Ironically, at this time of giving thanks, praying for peace, and celebrating the greatness of the human spirit, you may find yourself gritting your teeth to get through dinner with your family. Looking to connect during this intense season, you feel that you have come up short. However, you can give two gifts that can start to grow the hearts of those around you-- gifts that create thanksgiving, peace, and connection at this time and throughout the year, whether it's in a meeting about priorities for next year, chatting with a colleague, or in the kitchen helping clean up the holiday dinner.

THE GIFT OF ATTENTION
As your colleagues, friends, or family talk, give them your full attention. Stop the part of your brain that is working out other things. Stop e-mailing. Turn off your Blackberry. Look away from the TV or computer screen and look at who's talking to you; notice what the body and face are saying as well as the voice. Years ago, research found that married couples paid this kind of attention to one another only 20 minutes a week, on average. Having someone's full attention is even more of a gift as multitasking has become commonplace at work and at home.

THE GIFT OF LISTENING
As you pay attention, put aside your own pressing issues, just for a few more minutes. Don't interrupt. Don't respond right away to what's said. Get curious. Imagine walking a mile in their shoes. State your understanding of their concerns. Notice how people respond to that, becoming more present as they speak freely and feel heard. When they pause, wait to see if they have more to say. See the heart start to grow as you listen attentively. When they finish, summarize what you've heard. Show you understand before you share your own perspective.
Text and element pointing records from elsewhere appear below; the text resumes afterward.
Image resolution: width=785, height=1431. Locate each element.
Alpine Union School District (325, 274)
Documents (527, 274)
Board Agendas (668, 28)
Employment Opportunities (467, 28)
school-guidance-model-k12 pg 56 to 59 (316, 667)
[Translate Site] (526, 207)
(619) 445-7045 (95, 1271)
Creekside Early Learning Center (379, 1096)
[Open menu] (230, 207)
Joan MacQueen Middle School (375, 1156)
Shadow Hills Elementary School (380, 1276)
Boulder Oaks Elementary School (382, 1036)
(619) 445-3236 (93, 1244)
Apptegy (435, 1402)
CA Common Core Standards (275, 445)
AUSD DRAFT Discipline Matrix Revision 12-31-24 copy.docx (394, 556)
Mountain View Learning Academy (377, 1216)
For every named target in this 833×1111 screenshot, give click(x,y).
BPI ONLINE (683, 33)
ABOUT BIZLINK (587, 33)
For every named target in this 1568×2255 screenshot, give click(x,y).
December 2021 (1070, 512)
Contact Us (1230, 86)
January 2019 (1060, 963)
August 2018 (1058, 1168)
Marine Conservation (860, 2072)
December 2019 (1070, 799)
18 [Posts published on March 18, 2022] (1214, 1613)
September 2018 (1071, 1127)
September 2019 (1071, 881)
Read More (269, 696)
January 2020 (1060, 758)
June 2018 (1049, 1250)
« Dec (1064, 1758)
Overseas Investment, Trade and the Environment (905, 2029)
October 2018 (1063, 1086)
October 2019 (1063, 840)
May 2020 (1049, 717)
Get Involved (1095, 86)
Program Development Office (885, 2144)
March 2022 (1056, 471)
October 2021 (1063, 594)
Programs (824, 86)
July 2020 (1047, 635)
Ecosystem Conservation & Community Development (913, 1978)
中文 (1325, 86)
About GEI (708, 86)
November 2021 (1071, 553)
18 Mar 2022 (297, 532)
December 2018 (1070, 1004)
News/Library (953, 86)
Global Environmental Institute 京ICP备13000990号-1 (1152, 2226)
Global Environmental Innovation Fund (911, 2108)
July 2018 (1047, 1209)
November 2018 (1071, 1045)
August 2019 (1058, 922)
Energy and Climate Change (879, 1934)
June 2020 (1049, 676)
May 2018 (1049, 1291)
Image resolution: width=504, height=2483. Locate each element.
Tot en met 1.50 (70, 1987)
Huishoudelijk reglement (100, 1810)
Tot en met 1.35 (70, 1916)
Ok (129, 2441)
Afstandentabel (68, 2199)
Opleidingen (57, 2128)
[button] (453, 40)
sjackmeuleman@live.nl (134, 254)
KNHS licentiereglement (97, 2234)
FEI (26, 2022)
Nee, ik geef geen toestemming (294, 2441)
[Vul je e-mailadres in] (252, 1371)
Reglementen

The beauty about the gifts of attention and listening is that they give back. When you fully pay attention, you find a moment of stillness within your own hectic day. When you listen to someone else's challenges, it puts your own in perspective. These gifts enrich your relationships, too, building trust and connection. Paying attention and listening help other people let go of distractions and return to the present moment where it becomes truly possible to give thanks, find peace, and celebrate the spirit of the season all year round.